Figure 4.4. Time series and correlation of satisfaction with life (SWL) in the YouGov survey and dictionary-based sentiment in Twitter

Figure 4.4. Time series and correlation of satisfaction with life (SWL) in the YouGov survey and dictionary-based sentiment in Twitter

Note: Dictionary-based sentiment was calculated by subtracting the frequency of tweets expressing positive emotions minus those expressing negative emotions.

Given that life evaluation measures encompass so much information, the medium-sized correlations with social media emotions we observed are impressive, and suggest that further developing social media measures for long-term well-being is promising.
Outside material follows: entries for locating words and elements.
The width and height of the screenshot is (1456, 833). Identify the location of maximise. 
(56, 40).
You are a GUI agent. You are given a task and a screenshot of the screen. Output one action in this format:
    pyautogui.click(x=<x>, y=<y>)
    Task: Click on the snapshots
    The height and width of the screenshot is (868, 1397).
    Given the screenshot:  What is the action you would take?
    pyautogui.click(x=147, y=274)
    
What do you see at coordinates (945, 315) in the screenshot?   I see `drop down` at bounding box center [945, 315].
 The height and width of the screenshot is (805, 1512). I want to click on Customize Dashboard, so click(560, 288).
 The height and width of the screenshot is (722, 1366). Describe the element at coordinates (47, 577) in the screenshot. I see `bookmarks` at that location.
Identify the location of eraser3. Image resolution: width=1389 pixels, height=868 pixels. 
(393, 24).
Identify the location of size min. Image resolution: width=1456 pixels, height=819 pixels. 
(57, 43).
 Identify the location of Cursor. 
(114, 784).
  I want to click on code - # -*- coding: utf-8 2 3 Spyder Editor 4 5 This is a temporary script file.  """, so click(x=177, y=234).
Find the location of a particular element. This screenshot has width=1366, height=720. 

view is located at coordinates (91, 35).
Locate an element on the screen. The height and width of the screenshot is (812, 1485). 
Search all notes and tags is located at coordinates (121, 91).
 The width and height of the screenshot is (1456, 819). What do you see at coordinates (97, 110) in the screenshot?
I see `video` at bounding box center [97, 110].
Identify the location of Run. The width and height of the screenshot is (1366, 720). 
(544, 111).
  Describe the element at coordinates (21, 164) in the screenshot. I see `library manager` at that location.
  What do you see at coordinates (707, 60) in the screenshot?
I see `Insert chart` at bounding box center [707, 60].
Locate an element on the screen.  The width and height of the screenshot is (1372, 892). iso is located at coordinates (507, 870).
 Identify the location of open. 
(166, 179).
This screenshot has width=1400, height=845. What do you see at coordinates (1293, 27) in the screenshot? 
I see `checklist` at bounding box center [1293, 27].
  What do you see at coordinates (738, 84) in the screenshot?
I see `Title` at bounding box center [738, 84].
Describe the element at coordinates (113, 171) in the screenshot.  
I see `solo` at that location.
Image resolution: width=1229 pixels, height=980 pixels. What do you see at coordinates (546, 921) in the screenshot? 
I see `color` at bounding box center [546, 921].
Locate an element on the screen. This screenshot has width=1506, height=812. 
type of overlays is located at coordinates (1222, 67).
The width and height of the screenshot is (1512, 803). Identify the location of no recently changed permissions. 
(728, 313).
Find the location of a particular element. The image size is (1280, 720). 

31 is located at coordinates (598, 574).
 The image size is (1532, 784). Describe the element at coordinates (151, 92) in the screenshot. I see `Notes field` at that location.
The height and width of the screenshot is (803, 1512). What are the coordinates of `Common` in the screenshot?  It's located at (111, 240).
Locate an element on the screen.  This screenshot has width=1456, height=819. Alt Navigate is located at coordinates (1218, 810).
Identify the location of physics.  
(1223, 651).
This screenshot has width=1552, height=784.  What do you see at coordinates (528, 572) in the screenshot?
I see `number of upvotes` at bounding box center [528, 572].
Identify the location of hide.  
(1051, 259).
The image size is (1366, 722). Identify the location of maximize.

However, we must note that the time span for which the YouGov survey is currently available is too short to draw strong conclusions about such slowly-changing time series. This also calls for future research when more data are available.

Given that digital traces from social media seem to be valid indicators for the emotional state of populations, we will now demonstrate how social media data can be used to investigate the evolution of emotions around the globe during the early outbreak of the COVID-19 pandemic in 2020.

A young man looks at cellphone — Photo by Alex Nemo Hanse on Unsplash

A case example: Emotional expressions on Twitter during the COVID-19 outbreak

The COVID-19 pandemic exposed people from all over the world to unexpected and unprecedented health threats and drastic changes to their social lives. Using social media data, we tracked people’s emotional well-being in countries around the world as a new dangerous virus spread, and increasingly stricter protection measures were implemented. During the first 5 weeks of the COVID-19 outbreak, we analyzed data on 8.3 billion public tweets in six languages, (English, Italian, Spanish, German, Dutch and French) from 18 countries. These countries included ten from Western Europe (Austria, Belgium, France, Germany, Ireland, Italy, the Netherlands, Spain, Switzerland and the United Kingdom) four from Latin America (Chile, Ecuador, Mexico and Peru) and four other western industrial countries (Australia, Canada, New Zealand and the United States). We focused on evolutions of anxiety, anger, sadness and positive emotions, because we expected the pandemic events to impact these emotions, and because all of them may be relevant to the management of a pandemic outbreak. Anxiety, for instance, develops when people lack clear explanations and feel unable to cope with a threat,^[59] and impacts risk perception, active information seeking, and compliance with recommendations.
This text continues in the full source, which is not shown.